Reputation: 16039
Having a set of (2D) points from a GIS file (a city map), I need to generate the polygon that defines the 'contour' for that map (its boundary). Its input parameters would be the points set and a 'maximum edge length'. It would then output the corresponding (probably non-convex) polygon.
The best solution I found so far was to generate the Delaunay triangles and then remove the external edges that are longer than the maximum edge length. After all the external edges are shorter than that, I simply remove the internal edges and get the polygon I want. The problem is, this is very time-consuming and I'm wondering if there's a better way.
Upvotes: 68
Views: 40471
Reputation: 19
The Bing Maps V8 interactive SDK has a concave hull option within the advanced shape operations.
Within ArcGIS 10.5.1, the 3D Analyst extension has a Minimum Bounding Volume tool with the geometry types of concave hull, sphere, envelope, or convex hull. It can be used at any license level.
There is a concave hull algorithm here: https://github.com/mapbox/concaveman
Upvotes: 1
Reputation: 1
As a wildly adopted reference, PostGIS starts with a convexhull and then caves it in, you can see it here.
Upvotes: 1
Reputation: 169
You can do it in QGIS with this plug in; https://github.com/detlevn/QGIS-ConcaveHull-Plugin
Depending on how you need it to interact with your data, probably worth checking out how it was done here.
Upvotes: 1
Reputation: 126
This paper discusses the Efficient generation of simple polygons for characterizing the shape of a set of points in the plane and provides the algorithm. There's also a Java applet utilizing the same algorithm here.
Upvotes: 5
Reputation: 1469
Good question! I haven't tried this out at all, but my first shot would be this iterative method:
I think it would work as long as it performs well enough — a good heuristic for your initial 3 points might help.
Good luck!
Upvotes: 1
Reputation: 311
The answer may still be interesting for somebody else: One may apply a variation of the marching square algorithm, applied (1) within the concave hull, and (2) then on (e.g. 3) different scales that my depend on the average density of points. The scales need to be int multiples of each other, such you build a grid you can use for efficient sampling. This allows to quickly find empty samples=squares, samples that are completely within a "cluster/cloud" of points, and those, which are in between. The latter category then can be used to determine easily the poly-line that represents a part of the concave hull.

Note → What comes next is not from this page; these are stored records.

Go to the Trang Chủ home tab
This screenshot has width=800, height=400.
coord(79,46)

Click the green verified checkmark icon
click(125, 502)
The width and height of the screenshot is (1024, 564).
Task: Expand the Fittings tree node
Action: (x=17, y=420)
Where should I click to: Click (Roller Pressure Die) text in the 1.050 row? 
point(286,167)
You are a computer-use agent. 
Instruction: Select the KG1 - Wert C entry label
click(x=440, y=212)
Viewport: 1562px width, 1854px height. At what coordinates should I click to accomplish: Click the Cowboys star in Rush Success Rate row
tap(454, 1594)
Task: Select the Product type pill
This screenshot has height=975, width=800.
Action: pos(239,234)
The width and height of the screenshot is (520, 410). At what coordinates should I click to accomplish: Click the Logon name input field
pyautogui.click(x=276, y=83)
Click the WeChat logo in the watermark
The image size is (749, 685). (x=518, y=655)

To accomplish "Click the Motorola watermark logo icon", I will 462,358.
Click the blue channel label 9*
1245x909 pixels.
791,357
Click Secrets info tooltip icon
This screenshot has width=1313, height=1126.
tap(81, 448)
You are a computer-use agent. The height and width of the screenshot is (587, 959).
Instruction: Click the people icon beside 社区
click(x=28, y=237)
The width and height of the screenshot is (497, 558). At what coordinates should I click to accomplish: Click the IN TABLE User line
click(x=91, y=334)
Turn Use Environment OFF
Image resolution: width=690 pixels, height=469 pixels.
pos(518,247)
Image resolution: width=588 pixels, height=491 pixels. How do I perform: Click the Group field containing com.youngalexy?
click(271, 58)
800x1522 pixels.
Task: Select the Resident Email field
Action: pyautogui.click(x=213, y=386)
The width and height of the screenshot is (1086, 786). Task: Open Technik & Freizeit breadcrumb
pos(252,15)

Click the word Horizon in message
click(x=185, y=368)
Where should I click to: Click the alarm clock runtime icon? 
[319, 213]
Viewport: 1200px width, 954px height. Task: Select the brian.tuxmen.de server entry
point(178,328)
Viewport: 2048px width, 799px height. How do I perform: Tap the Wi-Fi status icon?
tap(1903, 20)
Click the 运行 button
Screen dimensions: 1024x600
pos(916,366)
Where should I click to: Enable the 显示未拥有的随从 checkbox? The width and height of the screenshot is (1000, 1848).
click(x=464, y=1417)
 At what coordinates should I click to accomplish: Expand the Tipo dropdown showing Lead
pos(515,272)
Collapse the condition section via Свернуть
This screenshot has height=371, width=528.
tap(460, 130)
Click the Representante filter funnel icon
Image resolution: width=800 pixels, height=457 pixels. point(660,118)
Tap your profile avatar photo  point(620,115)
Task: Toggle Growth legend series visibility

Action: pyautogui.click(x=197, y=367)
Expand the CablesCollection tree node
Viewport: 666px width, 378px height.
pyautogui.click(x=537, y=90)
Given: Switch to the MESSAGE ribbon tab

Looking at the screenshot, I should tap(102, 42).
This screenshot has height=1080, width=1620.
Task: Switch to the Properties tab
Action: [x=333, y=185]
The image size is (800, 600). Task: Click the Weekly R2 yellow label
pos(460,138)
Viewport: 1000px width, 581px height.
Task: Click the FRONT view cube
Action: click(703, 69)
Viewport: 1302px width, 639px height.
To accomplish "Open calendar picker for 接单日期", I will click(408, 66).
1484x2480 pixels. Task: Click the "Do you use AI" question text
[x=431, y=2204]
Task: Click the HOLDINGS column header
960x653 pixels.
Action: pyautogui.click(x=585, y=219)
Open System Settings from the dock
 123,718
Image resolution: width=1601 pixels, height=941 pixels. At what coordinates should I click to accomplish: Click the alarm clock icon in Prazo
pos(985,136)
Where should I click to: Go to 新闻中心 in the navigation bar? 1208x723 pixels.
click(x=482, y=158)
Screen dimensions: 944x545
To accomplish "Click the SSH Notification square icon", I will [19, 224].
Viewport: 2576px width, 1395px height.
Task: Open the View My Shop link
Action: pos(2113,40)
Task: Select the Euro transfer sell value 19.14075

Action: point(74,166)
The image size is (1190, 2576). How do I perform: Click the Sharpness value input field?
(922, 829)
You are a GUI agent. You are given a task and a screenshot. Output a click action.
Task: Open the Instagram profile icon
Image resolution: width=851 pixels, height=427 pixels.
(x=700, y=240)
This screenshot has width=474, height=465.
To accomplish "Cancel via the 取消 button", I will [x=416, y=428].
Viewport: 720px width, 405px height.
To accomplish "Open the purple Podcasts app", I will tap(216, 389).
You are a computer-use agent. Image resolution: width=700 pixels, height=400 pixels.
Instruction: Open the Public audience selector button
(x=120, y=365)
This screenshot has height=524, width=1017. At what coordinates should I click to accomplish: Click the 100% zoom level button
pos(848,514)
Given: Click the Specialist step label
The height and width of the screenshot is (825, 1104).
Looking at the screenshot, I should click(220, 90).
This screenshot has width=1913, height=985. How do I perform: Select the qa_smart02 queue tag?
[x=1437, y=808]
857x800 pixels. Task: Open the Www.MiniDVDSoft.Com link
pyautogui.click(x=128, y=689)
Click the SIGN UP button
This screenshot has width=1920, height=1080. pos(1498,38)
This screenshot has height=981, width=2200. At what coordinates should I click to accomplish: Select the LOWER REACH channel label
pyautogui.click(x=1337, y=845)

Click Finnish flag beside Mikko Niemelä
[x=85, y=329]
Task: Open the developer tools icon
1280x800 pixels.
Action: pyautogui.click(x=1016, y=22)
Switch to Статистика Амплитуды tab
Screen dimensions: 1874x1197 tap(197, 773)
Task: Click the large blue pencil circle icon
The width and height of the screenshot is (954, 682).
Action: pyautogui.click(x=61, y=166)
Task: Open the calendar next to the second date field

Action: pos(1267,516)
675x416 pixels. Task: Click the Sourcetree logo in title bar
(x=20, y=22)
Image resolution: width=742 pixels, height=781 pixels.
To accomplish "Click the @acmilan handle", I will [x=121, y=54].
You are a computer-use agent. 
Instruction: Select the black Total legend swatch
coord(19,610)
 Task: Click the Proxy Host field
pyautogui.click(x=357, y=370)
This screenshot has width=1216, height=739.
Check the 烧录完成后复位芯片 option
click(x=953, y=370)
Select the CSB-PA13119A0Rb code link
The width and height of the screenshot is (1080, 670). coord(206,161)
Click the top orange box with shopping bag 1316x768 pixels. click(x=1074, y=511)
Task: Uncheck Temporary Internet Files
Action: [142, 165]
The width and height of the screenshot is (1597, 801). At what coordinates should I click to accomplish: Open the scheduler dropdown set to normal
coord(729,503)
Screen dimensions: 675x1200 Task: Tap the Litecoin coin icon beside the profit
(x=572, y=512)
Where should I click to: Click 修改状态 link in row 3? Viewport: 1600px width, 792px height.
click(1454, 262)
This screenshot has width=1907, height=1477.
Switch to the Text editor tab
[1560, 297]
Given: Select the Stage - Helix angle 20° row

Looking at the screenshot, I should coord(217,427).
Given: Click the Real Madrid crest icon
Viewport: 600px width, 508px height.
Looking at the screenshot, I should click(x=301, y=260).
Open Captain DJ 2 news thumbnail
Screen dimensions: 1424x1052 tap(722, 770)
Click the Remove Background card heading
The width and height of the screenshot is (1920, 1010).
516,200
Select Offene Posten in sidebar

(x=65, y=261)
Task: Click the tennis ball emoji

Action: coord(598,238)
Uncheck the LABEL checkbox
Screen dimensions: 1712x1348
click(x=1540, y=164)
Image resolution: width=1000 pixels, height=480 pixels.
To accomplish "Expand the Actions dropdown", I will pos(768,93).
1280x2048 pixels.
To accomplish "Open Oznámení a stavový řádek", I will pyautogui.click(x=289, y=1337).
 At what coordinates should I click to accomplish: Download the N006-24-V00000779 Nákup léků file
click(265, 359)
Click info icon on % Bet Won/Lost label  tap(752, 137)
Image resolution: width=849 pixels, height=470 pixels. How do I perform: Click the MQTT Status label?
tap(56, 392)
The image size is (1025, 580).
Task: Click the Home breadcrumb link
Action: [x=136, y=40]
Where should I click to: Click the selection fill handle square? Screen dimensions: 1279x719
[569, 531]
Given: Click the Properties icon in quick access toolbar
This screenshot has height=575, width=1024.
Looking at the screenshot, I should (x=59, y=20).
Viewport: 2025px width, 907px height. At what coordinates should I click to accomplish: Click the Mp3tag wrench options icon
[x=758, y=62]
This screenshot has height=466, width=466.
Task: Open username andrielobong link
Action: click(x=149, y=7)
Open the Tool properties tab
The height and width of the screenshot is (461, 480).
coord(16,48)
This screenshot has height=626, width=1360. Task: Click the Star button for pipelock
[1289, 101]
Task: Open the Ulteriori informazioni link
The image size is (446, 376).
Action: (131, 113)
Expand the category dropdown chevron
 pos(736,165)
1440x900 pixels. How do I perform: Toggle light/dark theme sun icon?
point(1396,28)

Everything is linear in this approach, no triangulation is needed, it does not use alpha shapes and it is different from the commercial/patented offering as described here ( http://www.concavehull.com/ )
Upvotes: 2
Reputation:
A simple solution is to walk around the edge of the polygon. Given a current edge om the boundary connecting points P0 and P1, the next point on the boundary P2 will be the point with the smallest possible A, where
H01 = bearing from P0 to P1
H12 = bearing from P1 to P2
A = fmod( H12-H01+360, 360 )
|P2-P1| <= MaxEdgeLength
Then you set
P0 <- P1
P1 <- P2
and repeat until you get back where you started.
This is still O(N^2) so you'll want to sort your pointlist a little. You can limit the set of points you need to consider at each iteration if you sort points on, say, their bearing from the city's centroid.
Upvotes: 1
Reputation: 340151
The guys here claim to have developed a k nearest neighbors approach to determining the concave hull of a set of points which behaves "almost linearly on the number of points". Sadly their paper seems to be very well guarded and you'll have to ask them for it.
Here's a good set of references that includes the above and might lead you to find a better approach.
Upvotes: 3
Reputation: 96119
A quick approximate solution (also useful for convex hulls) is to find the north and south bounds for each small element east-west.
Based on how much detail you want, create a fixed sized array of upper/lower bounds. For each point calculate which E-W column it is in and then update the upper/lower bounds for that column. After you processed all the points you can interpolate the upper/lower points for those columns that missed.
It's also worth doing a quick check beforehand for very long thin shapes and deciding wether to bin NS or Ew.
Upvotes: 1
Reputation: 12626
One of the former students in our lab used some applicable techniques for his PhD thesis. I believe one of them is called "alpha shapes" and is referenced in the following paper:
http://www.cis.rit.edu/people/faculty/kerekes/pdfs/AIPR_2007_Gurram.pdf
That paper gives some further references you can follow.